* [Selection]
• Question: Hi there! I wanted to know why metals, when heated, glow red and then yellow. I understand that it involves the visible light spectrum in the electromagnetic spectrum. Is it also possible for a heated object to then glow green/ blue/ violet?

    Asked by anon-244767 on 27 Apr 2020. This question was also asked by anon-252013.
    • Photo: Tom Louth

      Tom Louth answered on 27 Apr 2020:


      As metals (actually all items that haven’t caught fire) get hot they emit light. Normally this is infra-red, but as they get hotter the wavelength gets shorter and so they glow red. The colour is actually made of lots of wavelengths, so as they get hotter it eventually goes white. This is why really bright things look white rather than blue or green.

    • Photo: Chris Dawson

      Chris Dawson answered on 27 Apr 2020:


      https://en.wikipedia.org/wiki/Black-body_radiation

      In the diagrams in the article here you can see:

      As an object gets hotter (the temperature in K goes up) the curve gets higher and the peak moves to the left. This means that hotter objects produce more photons (more light) overall and the “colour” they make most of moves up the EM spectrum towards blue. However hotter objects still produce the reds and oranges like cooler objects, the colours just all get added up to make white.

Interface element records
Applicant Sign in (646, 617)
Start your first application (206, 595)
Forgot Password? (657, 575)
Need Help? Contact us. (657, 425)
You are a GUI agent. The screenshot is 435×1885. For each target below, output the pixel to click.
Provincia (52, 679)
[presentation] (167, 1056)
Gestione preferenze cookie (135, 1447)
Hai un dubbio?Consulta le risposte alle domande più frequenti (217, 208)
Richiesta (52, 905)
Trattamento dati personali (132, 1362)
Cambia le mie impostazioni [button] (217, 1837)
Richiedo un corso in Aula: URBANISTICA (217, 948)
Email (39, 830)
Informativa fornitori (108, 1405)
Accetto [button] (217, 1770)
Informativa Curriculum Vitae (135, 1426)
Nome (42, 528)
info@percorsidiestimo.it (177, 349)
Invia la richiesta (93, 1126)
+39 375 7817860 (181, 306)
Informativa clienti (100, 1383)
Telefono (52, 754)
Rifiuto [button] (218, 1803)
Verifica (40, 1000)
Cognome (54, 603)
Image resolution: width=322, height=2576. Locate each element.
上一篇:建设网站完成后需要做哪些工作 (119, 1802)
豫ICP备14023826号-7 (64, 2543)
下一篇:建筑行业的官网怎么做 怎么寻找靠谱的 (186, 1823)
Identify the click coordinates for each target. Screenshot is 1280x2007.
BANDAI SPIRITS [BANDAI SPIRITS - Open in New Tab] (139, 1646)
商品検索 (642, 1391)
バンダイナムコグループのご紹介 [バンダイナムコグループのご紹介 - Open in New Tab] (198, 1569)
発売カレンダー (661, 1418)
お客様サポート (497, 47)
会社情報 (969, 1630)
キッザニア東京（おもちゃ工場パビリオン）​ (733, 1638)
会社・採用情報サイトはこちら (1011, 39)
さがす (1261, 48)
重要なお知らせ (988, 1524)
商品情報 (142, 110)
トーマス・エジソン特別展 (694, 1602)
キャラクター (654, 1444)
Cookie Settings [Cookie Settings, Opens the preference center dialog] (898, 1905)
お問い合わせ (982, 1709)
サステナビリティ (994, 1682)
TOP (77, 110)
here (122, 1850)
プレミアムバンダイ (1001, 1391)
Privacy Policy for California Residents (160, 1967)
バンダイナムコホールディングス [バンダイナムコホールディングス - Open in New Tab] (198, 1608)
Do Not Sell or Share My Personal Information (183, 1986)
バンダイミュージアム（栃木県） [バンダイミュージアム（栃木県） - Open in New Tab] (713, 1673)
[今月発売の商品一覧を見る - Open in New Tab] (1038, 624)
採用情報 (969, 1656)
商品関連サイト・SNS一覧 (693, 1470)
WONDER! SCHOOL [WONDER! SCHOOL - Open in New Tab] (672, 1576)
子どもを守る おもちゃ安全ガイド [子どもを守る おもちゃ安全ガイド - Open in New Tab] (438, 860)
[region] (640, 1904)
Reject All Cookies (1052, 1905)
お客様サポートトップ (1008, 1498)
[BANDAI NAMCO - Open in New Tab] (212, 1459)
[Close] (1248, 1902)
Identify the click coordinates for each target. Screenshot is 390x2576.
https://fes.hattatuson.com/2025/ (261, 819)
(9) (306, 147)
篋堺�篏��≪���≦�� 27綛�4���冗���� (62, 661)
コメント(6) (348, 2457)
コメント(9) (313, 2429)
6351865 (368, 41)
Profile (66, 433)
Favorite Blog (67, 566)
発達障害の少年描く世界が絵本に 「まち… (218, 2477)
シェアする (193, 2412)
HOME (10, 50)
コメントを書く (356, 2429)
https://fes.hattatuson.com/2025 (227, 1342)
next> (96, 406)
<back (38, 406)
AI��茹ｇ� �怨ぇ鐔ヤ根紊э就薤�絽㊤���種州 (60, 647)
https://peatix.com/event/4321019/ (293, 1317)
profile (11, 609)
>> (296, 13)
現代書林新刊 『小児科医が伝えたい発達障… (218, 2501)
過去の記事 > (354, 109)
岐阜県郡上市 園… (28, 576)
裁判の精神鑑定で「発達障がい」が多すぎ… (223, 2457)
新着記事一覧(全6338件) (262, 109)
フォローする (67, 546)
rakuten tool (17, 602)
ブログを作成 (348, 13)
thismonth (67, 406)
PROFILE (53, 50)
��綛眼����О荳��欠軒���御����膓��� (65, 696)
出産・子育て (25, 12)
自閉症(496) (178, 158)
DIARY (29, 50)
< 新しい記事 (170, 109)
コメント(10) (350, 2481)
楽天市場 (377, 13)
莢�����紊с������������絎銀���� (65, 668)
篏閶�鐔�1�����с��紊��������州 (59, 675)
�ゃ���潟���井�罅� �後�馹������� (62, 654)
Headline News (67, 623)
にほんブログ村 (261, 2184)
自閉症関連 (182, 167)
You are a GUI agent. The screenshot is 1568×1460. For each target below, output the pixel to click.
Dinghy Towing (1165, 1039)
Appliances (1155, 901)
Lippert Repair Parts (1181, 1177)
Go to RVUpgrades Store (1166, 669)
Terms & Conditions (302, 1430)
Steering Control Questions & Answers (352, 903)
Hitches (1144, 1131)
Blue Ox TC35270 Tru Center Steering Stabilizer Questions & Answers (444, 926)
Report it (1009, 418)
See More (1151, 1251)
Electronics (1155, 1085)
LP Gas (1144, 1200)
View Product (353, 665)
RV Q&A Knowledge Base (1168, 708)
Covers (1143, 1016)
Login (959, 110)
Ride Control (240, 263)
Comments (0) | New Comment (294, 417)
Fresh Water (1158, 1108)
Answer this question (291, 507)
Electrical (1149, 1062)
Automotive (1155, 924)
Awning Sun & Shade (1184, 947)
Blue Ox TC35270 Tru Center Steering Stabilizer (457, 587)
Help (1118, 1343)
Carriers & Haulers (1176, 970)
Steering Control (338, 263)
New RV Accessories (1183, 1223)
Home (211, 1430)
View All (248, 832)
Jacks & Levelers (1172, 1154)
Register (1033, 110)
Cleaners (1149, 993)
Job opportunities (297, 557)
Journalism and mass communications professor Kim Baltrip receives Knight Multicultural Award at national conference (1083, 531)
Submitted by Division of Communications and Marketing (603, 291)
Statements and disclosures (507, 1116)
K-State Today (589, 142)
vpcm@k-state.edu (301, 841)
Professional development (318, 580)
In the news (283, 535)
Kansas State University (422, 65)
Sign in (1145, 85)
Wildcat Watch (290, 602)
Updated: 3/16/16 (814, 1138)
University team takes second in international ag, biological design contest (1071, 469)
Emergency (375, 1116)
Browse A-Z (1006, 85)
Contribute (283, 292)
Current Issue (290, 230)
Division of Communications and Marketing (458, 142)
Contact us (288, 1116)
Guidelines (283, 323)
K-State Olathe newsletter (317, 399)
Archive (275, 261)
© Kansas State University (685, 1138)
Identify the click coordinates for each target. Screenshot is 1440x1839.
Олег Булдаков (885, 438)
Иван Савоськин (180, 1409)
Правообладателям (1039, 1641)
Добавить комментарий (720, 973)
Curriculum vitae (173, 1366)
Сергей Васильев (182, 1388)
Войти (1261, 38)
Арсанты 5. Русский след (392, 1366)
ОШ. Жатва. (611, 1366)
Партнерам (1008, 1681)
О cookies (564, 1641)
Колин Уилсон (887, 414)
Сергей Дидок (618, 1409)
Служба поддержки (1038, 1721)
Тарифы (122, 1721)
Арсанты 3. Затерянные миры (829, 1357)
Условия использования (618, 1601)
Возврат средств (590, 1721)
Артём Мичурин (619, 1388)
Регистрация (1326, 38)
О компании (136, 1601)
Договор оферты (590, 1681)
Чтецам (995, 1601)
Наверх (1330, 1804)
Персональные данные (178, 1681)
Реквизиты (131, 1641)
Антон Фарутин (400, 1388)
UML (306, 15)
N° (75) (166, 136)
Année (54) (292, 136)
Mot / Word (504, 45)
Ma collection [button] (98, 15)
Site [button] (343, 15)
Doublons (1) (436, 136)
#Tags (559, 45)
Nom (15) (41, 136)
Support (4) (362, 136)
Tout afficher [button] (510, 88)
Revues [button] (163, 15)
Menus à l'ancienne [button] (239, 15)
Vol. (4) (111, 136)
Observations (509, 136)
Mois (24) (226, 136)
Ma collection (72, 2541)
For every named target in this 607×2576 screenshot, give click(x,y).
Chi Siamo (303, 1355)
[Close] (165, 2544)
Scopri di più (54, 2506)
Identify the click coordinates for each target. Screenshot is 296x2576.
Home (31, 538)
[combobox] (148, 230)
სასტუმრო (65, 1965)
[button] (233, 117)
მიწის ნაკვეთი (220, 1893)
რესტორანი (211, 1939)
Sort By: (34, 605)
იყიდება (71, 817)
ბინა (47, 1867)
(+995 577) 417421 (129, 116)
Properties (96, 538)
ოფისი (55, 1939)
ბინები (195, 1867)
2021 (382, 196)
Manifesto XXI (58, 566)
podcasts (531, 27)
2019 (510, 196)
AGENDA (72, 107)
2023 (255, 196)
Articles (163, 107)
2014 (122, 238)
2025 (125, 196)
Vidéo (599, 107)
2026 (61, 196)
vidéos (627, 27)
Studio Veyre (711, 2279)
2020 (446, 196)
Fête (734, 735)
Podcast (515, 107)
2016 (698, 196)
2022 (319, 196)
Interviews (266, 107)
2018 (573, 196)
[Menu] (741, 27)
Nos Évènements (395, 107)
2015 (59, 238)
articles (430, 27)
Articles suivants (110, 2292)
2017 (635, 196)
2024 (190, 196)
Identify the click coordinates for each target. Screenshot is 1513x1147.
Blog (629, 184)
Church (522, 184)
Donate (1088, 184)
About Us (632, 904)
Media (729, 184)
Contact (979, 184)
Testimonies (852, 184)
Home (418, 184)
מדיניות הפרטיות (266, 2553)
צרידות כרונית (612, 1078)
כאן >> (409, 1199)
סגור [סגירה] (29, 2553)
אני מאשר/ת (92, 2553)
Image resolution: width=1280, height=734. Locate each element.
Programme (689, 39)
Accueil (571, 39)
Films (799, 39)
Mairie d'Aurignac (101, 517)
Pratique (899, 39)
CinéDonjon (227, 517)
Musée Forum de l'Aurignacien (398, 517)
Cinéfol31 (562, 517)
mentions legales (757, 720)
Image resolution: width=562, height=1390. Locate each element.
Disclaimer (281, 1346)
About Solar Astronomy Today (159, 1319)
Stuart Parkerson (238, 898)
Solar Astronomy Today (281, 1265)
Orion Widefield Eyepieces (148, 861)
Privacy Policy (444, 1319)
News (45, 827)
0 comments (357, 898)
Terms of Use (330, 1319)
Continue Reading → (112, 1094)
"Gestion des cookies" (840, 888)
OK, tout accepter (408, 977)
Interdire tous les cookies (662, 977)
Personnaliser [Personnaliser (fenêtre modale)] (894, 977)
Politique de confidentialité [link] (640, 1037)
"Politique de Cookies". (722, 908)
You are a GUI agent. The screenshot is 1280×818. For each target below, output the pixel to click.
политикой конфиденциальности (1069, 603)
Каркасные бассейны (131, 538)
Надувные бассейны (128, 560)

* [Set tasks]
1. From the text on why heated metals glow, return the words that begin at "As an object" and stop after "to make white.".
2. Retype the listing from its first line through the line containing "https://fes.hattatuson.com/2025/ (261, 819)", including both of those lines.

* [The results]
1.
As an object gets hotter (the temperature in K goes up) the curve gets higher and the peak moves to the left. This means that hotter objects produce more photons (more light) overall and the “colour” they make most of moves up the EM spectrum towards blue. However hotter objects still produce the reds and oranges like cooler objects, the colours just all get added up to make white.

2.
Applicant Sign in (646, 617)
Start your first application (206, 595)
Forgot Password? (657, 575)
Need Help? Contact us. (657, 425)
You are a GUI agent. The screenshot is 435×1885. For each target below, output the pixel to click.
Provincia (52, 679)
[presentation] (167, 1056)
Gestione preferenze cookie (135, 1447)
Hai un dubbio?Consulta le risposte alle domande più frequenti (217, 208)
Richiesta (52, 905)
Trattamento dati personali (132, 1362)
Cambia le mie impostazioni [button] (217, 1837)
Richiedo un corso in Aula: URBANISTICA (217, 948)
Email (39, 830)
Informativa fornitori (108, 1405)
Accetto [button] (217, 1770)
Informativa Curriculum Vitae (135, 1426)
Nome (42, 528)
info@percorsidiestimo.it (177, 349)
Invia la richiesta (93, 1126)
+39 375 7817860 (181, 306)
Informativa clienti (100, 1383)
Telefono (52, 754)
Rifiuto [button] (218, 1803)
Verifica (40, 1000)
Cognome (54, 603)
Image resolution: width=322, height=2576. Locate each element.
上一篇:建设网站完成后需要做哪些工作 (119, 1802)
豫ICP备14023826号-7 (64, 2543)
下一篇:建筑行业的官网怎么做 怎么寻找靠谱的 (186, 1823)
Identify the click coordinates for each target. Screenshot is 1280x2007.
BANDAI SPIRITS [BANDAI SPIRITS - Open in New Tab] (139, 1646)
商品検索 (642, 1391)
バンダイナムコグループのご紹介 [バンダイナムコグループのご紹介 - Open in New Tab] (198, 1569)
発売カレンダー (661, 1418)
お客様サポート (497, 47)
会社情報 (969, 1630)
キッザニア東京（おもちゃ工場パビリオン）​ (733, 1638)
会社・採用情報サイトはこちら (1011, 39)
さがす (1261, 48)
重要なお知らせ (988, 1524)
商品情報 (142, 110)
トーマス・エジソン特別展 (694, 1602)
キャラクター (654, 1444)
Cookie Settings [Cookie Settings, Opens the preference center dialog] (898, 1905)
お問い合わせ (982, 1709)
サステナビリティ (994, 1682)
TOP (77, 110)
here (122, 1850)
プレミアムバンダイ (1001, 1391)
Privacy Policy for California Residents (160, 1967)
バンダイナムコホールディングス [バンダイナムコホールディングス - Open in New Tab] (198, 1608)
Do Not Sell or Share My Personal Information (183, 1986)
バンダイミュージアム（栃木県） [バンダイミュージアム（栃木県） - Open in New Tab] (713, 1673)
[今月発売の商品一覧を見る - Open in New Tab] (1038, 624)
採用情報 (969, 1656)
商品関連サイト・SNS一覧 (693, 1470)
WONDER! SCHOOL [WONDER! SCHOOL - Open in New Tab] (672, 1576)
子どもを守る おもちゃ安全ガイド [子どもを守る おもちゃ安全ガイド - Open in New Tab] (438, 860)
[region] (640, 1904)
Reject All Cookies (1052, 1905)
お客様サポートトップ (1008, 1498)
[BANDAI NAMCO - Open in New Tab] (212, 1459)
[Close] (1248, 1902)
Identify the click coordinates for each target. Screenshot is 390x2576.
https://fes.hattatuson.com/2025/ (261, 819)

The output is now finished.